Regularity theory for a new class of fractional parabolic stochastic evolution equations

TL;DR

This paper develops a regularity theory for a new class of fractional stochastic evolution equations involving fractional powers of operators, analyzing solution properties, covariance, and long-term behavior, with applications to generalized space-time Gaussian fields.

Contribution

It introduces and studies a novel class of fractional-order stochastic evolution equations, establishing well-posedness, regularity, and long-term behavior, extending the theory of Gaussian fields to space-time.

Findings

Solutions are well-posed and equivalent in mild and weak formulations.

Temporal regularity is characterized by mean-square and pathwise smoothness.

Spatial regularity is described via fractional powers of differential operators.

Abstract

A new class of fractional-order stochastic evolution equations of the form $(\partial_t + A)^\gamma X(t) = \dot{W}^Q(t)$, $t\in[0,T]$, $\gamma \in (0,\infty)$, is introduced, where $-A$ generates a $C_0$-semigroup on a separable Hilbert space $H$ and the spatiotemporal driving noise $\dot{W}^Q$ is the formal time derivative of an $H$-valued cylindrical $Q$-Wiener process.

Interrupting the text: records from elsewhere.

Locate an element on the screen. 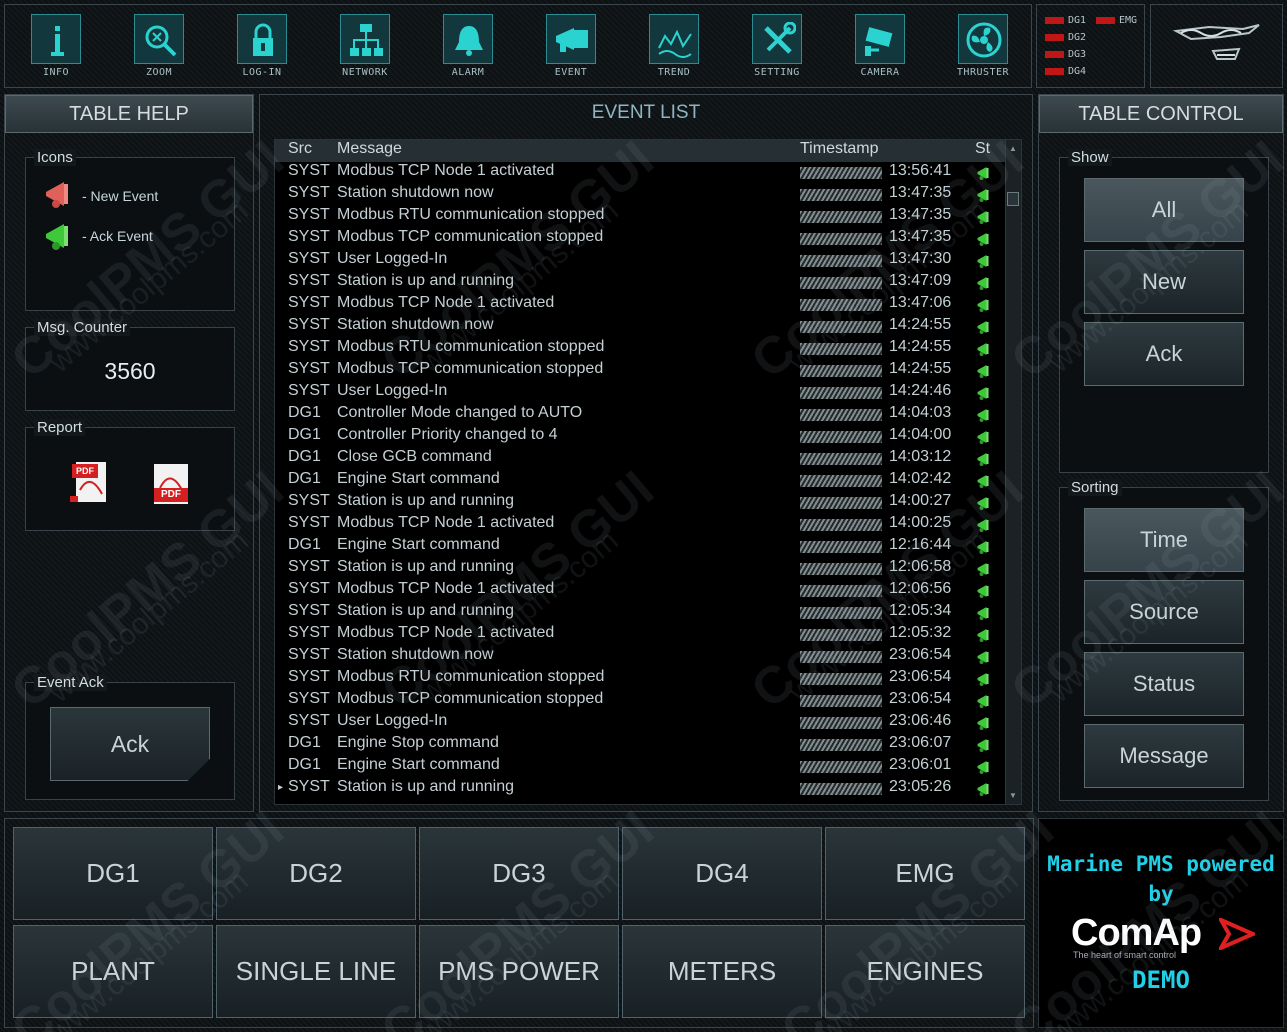  toolbar-label: CAMERA is located at coordinates (880, 72).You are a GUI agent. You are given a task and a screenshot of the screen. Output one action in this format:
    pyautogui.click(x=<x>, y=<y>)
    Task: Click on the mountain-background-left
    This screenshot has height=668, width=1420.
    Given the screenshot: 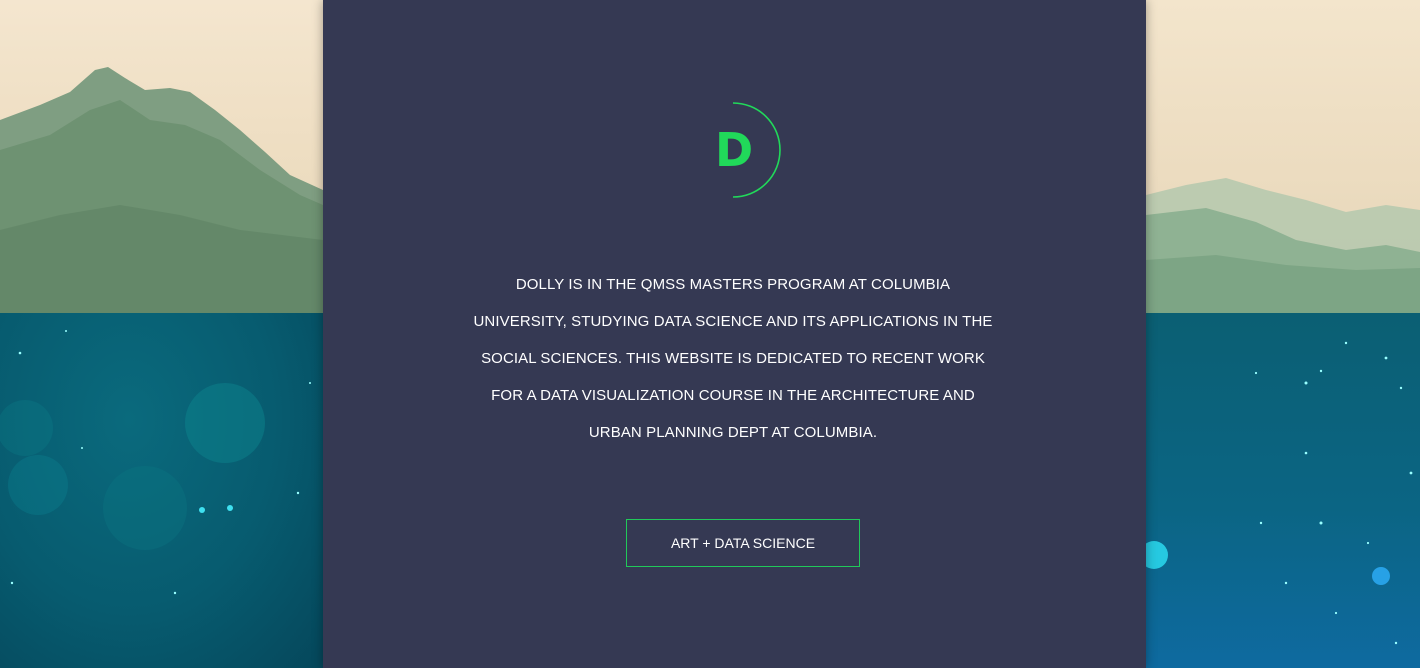 What is the action you would take?
    pyautogui.click(x=162, y=156)
    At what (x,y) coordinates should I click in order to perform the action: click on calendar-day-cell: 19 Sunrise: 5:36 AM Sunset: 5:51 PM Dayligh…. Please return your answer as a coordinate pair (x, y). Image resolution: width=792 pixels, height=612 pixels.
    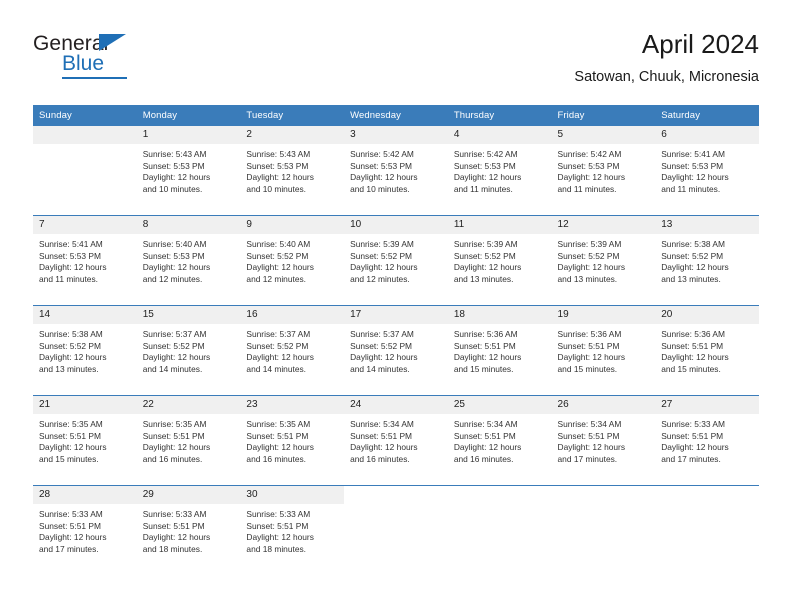
    Looking at the image, I should click on (604, 350).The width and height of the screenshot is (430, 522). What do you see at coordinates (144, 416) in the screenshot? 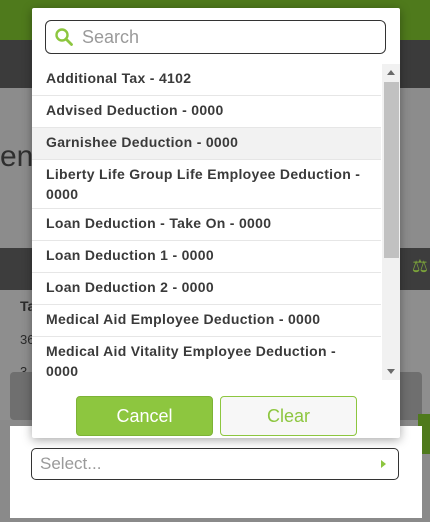
I see `cancel-button: Cancel` at bounding box center [144, 416].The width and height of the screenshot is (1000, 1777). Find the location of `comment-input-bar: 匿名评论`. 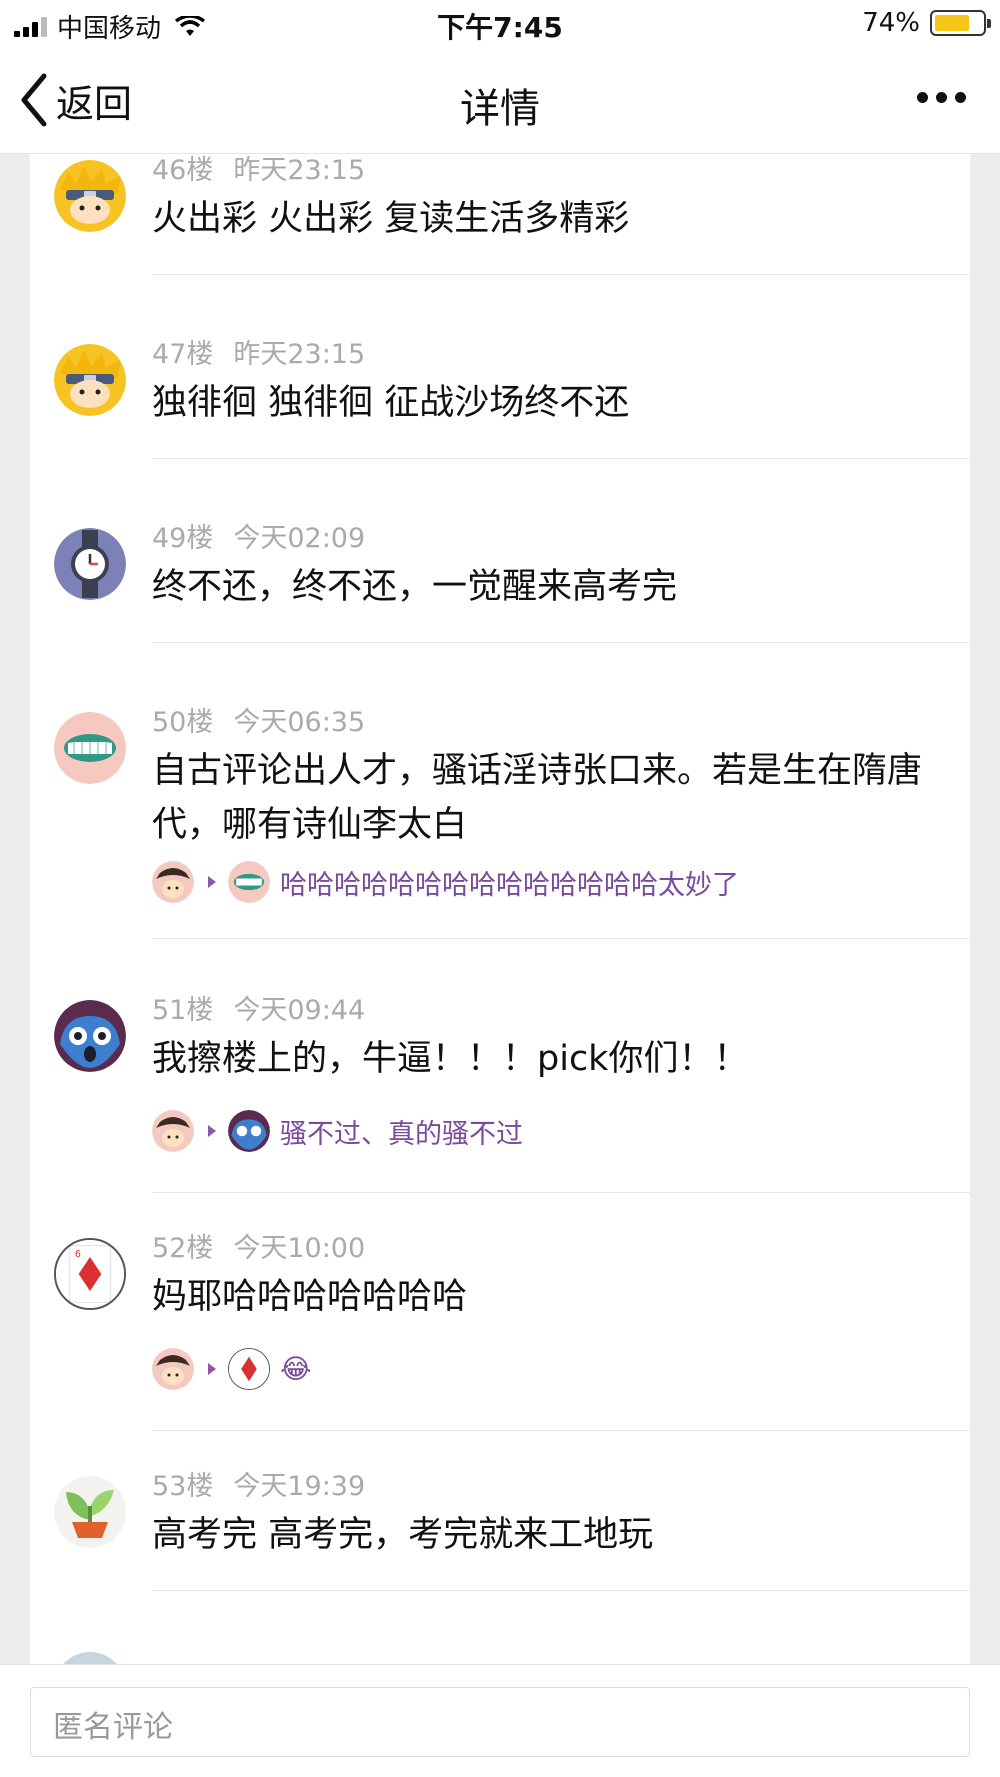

Mild and weak solutions are defined; these concepts are shown to be equivalent and to lead to well-posed problems. Temporal and spatial regularity of the solution process $X$ are investigated, the former being measured by mean-square or pathwise smoothness and the latter by using domains of fractional powers of $A$. In addition, the covariance of $X$ and its long-time behavior are analyzed. These abstract results are applied to the cases when $A := L^\beta$ and $Q:=\tilde{L}^{-\alpha}$ are fractional powers of symmetric, strongly elliptic second-order differential operators defined on (i) bounded Euclidean domains or (ii) smooth, compact surfaces. In these cases, the Gaussian solution processes can be seen as generalizations of merely spatial (Whittle-)Mat\'ern fields to space-time.